LA CASA.

 


A veces pensaba que alguien me cambiaba las cosas.
Desde que mi Enervina se fue, hace ahora sobre poco más de un año, comencé a pensar en presencias extrañas. En que las cosas estaban fuera de su sitio.

A veces allí en el taquillón un tapete con festón aparecía desplazado, o sobre la mesa del comedor estaba aquel circulito que había dejado un jarrón lleno de claveles sintéticos de un rojo un tanto mortecino.

Otra de las sensaciones que venían a mí eran los olores, como si ella aún estuviera trajinando en la cocina, poniendo calabacines en una pota, o pelando zanahorías para hacer un puré. He de decir que mi Enervina siempre fue de coño muy salado, a veces cuando nos acostábamos me venía aquel fuerte olor a salmuera. Luego de pasar a camas separadas y aún me lo olía cuando ella agitaba las sábanas.
Quiero deciros que a día de hoy me retorna a ese olor después de un año largo de que ella se fue, habiendo quedado yo con esta desolación que no os describo, atado a esta casa, sin apenas salir a la calle, solo para comprar algo de comida, y poca cosa más.
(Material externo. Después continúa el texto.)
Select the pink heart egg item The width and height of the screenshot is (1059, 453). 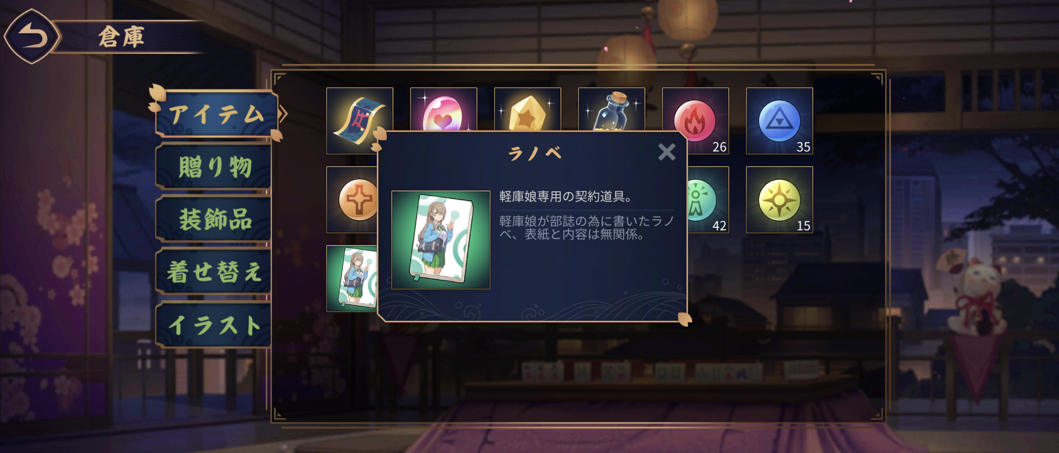(443, 110)
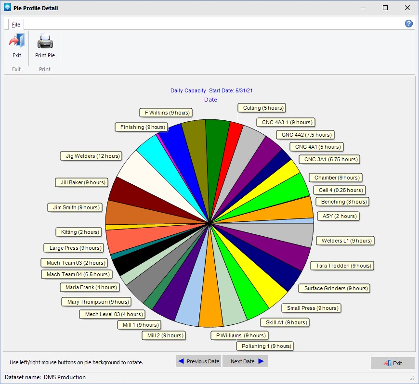Click the Pie Profile Detail window icon

[7, 8]
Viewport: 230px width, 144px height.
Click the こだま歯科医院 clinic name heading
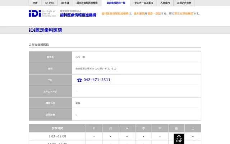point(39,45)
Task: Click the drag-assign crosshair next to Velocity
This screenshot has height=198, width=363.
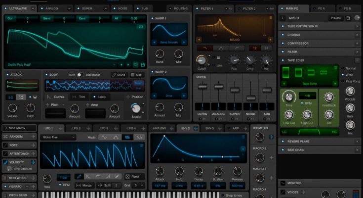Action: pos(33,162)
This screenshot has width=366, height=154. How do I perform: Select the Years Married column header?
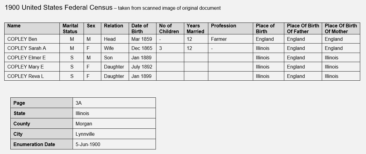click(x=196, y=28)
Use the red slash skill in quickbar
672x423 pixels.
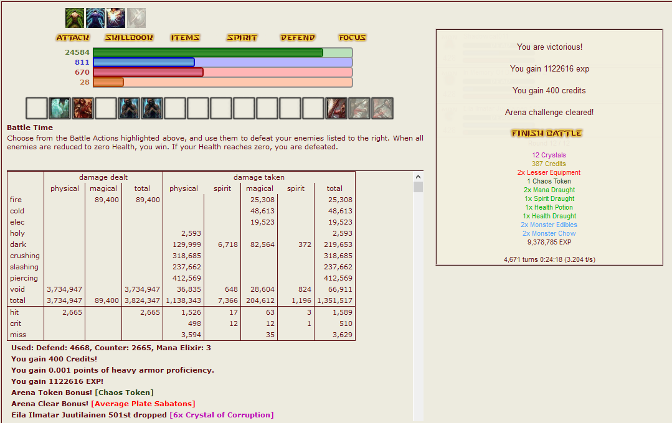pos(336,108)
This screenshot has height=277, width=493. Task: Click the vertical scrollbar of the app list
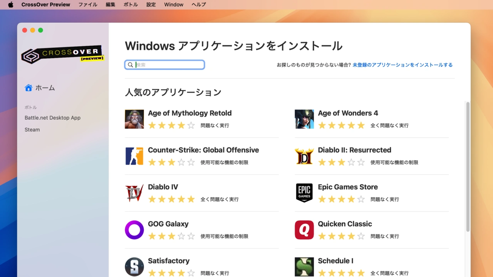coord(468,166)
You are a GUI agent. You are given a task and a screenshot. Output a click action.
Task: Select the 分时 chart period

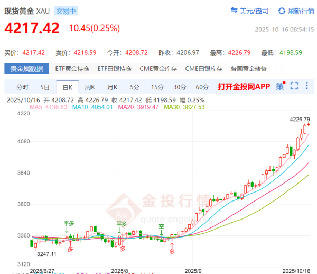click(22, 87)
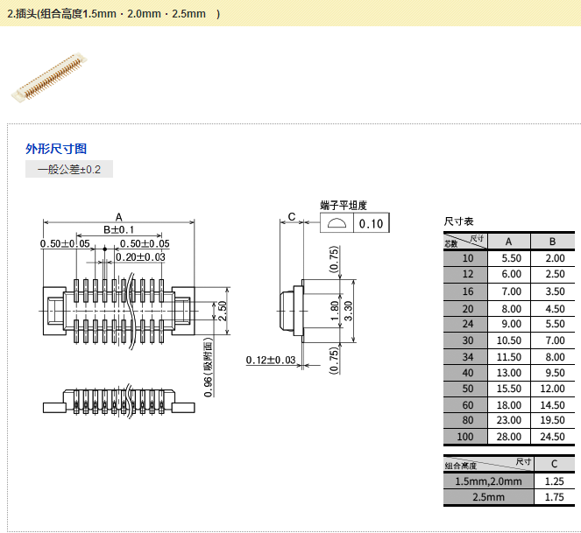Click the 2.5mm combination height cell
Image resolution: width=581 pixels, height=533 pixels.
click(488, 497)
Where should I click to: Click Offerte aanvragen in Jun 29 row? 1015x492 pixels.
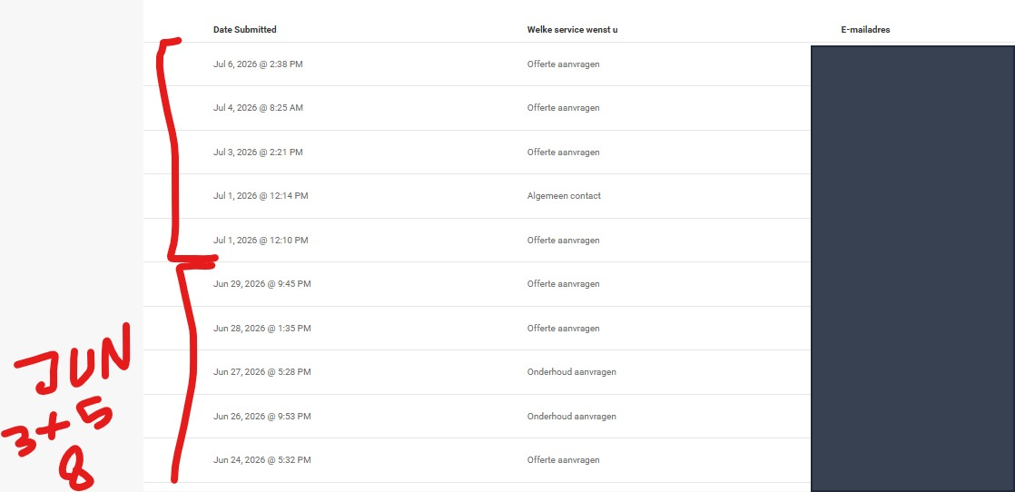[x=563, y=284]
Miedo me daba a mi mismo hasta que hice un descubrimiento atroz que me llenó de desazón.
Fue en un momento de clarividencia dentro de mi amnesia, que me vi a mi mismo ir a buscar una cosa que no recordaba, moviendo los objetos en desplazamientos mínimos, tanto en el taquillón como en otros lugares de la casa.

Fue el colmo de mi inquietud cuando me observé a mi mismo sacando aquellas bragas usadas de mi Enervina, del cajón inferior de la cómoda de nuestra habitación matrimonial, sí, llevándomelas entre la boca y la nariz para olerlas con fruición desatada en un gesto en el que, incluso, presentía cierto fulgor en mi polla. Dándome cuenta entonces que no era yo solo, éramos dos viviendo en la misma casa.